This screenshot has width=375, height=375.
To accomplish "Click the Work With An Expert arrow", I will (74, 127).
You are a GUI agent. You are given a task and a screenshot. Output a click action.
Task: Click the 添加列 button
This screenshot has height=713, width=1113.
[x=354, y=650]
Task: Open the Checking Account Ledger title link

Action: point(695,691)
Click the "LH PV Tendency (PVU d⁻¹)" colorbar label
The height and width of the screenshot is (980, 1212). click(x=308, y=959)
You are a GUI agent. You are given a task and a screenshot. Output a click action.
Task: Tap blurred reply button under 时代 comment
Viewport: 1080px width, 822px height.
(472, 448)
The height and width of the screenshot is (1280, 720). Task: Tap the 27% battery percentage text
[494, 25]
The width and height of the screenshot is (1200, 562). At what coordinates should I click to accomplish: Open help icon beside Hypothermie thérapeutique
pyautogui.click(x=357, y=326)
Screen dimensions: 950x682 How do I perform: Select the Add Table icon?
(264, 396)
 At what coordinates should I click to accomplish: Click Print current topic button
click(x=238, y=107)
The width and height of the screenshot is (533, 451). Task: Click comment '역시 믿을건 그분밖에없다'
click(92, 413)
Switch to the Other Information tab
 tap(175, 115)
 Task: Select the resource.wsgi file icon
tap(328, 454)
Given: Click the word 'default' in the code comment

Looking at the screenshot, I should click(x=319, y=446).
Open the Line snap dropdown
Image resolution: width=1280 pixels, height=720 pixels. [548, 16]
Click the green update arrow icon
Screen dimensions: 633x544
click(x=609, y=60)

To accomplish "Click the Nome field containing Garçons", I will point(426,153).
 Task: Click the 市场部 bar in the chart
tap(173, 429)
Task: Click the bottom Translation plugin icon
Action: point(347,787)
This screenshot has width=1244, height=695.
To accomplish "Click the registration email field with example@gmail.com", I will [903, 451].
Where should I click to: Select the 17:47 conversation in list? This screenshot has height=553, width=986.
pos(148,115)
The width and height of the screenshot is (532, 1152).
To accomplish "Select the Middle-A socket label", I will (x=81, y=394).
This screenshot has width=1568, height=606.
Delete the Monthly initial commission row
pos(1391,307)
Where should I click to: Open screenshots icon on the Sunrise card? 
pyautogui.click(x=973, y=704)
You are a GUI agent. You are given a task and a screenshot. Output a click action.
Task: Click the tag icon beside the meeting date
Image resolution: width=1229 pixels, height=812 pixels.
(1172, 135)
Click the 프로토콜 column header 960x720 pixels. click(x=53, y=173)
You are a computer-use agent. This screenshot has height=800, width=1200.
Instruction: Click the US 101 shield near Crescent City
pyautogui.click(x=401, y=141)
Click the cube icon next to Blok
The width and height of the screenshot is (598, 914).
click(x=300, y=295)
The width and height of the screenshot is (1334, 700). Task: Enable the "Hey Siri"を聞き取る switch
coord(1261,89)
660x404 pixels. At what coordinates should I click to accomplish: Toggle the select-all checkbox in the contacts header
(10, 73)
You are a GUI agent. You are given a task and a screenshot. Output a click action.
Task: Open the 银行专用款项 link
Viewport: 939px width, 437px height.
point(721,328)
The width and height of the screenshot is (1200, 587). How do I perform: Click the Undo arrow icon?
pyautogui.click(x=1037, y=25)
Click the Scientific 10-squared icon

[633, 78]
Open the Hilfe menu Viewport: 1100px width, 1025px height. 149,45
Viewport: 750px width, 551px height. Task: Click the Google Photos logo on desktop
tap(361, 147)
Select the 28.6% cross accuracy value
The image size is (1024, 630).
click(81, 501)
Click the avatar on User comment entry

::::::::::

*WHAT YOU NEED TO DO*:
Your answer should hold exactly the lines from the one containing "Task: Open the 银行专用款项 link" through the end of the entries above, and nothing else.

*SOLUTION FOR THIS TASK*:
Task: Open the 银行专用款项 link
Viewport: 939px width, 437px height.
point(721,328)
The width and height of the screenshot is (1200, 587). How do I perform: Click the Undo arrow icon?
pyautogui.click(x=1037, y=25)
Click the Scientific 10-squared icon

[633, 78]
Open the Hilfe menu Viewport: 1100px width, 1025px height. 149,45
Viewport: 750px width, 551px height. Task: Click the Google Photos logo on desktop
tap(361, 147)
Select the 28.6% cross accuracy value
The image size is (1024, 630).
click(81, 501)
Click the avatar on User comment entry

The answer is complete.